• **EXERCISE PASSAGE**:
LONDON (Reuters) – British airline easyJet said the National Health Service (NHS) would train hundreds of its cabin crew to administer COVID-19 vaccines under a fast-track scheme designed to help boost the country’s vaccination efforts.
With a highly transmissible new variant of the virus surging across Britain, Prime Minister Boris Johnson has put the country into a third lockdown and is rushing out vaccines.
The government plans to vaccinate the elderly, the vulnerable and frontline workers – around 15 million people – by mid-February and is opening up centres and recruiting volunteers to help it meet its target.
With travel at very low levels due to the lockdown, many of easyJet’s 3,000 cabin crew are not working but are both first aid trained and security cleared, making them attractive candidates to the NHS to help with the programme.
EasyJet said on Wednesday it expected hundreds of crew to sign up as vaccinators, similar numbers to last year when its staff also volunteered to support the NHS.
The airline is, like most European carriers, keen for the vaccine to be rolled out so travel can restart. Its finances have been squeezed by 10 months of minimal flying, forcing it to axe staff and take on more debt.
“The progress the country is making on the vaccination programme is an exciting and much-needed development. Once rolled out, it will enable normal life to return and is undoubtedly the key to unlocking travel again,” easyJet Chief Executive Johan Lundgren said in a statement.
He wrote to Johnson in November offering easyJet’s help.

• **PROVIDED INFORMATION**:
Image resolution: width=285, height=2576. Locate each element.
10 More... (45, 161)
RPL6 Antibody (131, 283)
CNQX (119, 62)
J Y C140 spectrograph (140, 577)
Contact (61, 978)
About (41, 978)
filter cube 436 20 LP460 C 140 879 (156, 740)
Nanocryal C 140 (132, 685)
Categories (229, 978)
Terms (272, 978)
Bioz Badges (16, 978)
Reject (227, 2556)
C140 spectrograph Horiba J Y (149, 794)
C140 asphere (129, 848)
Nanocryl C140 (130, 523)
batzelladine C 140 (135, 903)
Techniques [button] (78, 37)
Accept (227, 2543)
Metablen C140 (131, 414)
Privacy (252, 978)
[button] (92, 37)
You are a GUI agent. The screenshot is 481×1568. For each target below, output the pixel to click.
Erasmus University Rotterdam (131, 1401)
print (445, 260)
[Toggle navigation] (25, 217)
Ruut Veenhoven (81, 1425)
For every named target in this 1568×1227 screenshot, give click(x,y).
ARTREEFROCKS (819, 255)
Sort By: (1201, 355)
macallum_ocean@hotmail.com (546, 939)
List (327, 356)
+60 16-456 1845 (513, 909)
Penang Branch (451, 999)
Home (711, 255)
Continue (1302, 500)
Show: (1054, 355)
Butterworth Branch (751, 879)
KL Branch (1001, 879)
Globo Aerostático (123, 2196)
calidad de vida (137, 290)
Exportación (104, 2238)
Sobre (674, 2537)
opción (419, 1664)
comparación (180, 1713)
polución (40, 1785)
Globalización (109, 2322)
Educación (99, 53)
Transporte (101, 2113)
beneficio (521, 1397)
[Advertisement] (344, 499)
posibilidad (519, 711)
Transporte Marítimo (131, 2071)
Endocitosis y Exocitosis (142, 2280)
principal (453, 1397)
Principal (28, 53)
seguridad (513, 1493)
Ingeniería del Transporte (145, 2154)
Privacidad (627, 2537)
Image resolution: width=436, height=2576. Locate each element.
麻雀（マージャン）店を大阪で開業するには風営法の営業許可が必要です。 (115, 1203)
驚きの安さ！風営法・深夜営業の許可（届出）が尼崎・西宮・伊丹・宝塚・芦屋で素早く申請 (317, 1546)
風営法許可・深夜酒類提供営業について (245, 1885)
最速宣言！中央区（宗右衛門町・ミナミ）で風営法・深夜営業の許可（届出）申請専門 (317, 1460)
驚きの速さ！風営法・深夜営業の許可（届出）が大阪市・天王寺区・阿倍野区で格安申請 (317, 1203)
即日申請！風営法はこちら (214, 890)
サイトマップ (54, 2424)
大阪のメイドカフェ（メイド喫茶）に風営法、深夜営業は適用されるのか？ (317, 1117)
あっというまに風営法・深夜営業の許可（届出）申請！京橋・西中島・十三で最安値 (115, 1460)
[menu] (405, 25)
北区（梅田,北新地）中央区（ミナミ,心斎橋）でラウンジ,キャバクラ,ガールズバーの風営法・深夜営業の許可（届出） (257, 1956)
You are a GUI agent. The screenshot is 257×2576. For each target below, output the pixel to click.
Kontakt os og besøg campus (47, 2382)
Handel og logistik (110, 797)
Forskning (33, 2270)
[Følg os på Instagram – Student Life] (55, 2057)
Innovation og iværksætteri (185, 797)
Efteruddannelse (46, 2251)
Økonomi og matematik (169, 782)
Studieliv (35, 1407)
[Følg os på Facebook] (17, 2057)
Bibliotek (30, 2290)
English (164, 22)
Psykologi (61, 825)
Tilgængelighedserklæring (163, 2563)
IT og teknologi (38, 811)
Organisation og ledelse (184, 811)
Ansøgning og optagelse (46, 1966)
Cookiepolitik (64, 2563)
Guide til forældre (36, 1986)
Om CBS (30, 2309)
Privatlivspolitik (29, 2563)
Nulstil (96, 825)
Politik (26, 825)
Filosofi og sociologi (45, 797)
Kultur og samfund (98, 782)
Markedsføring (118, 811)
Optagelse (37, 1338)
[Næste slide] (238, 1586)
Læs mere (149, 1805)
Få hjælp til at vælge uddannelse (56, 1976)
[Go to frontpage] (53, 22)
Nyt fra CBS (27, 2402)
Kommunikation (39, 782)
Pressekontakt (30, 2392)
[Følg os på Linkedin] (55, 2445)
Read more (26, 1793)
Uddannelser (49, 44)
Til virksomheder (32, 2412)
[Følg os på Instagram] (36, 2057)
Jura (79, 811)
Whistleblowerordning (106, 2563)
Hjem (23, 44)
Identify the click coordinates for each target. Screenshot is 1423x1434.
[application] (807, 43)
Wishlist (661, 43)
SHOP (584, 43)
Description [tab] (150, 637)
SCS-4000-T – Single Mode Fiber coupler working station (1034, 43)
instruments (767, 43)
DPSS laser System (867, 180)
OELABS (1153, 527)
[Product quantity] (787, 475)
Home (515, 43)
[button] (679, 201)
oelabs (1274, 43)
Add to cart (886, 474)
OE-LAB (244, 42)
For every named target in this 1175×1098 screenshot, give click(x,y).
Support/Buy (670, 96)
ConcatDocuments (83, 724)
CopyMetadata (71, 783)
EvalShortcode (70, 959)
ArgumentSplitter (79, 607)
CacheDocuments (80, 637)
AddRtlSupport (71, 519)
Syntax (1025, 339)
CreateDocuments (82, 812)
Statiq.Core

• **TASK REQUIREMENTS**: From the easyJet vaccination article, return everything from "The airline is, like" down to "on more debt.", copied word for word.

• **RESPONSE FOR THIS EXERCISE**:
The airline is, like most European carriers, keen for the vaccine to be rolled out so travel can restart. Its finances have been squeezed by 10 months of minimal flying, forcing it to axe staff and take on more debt.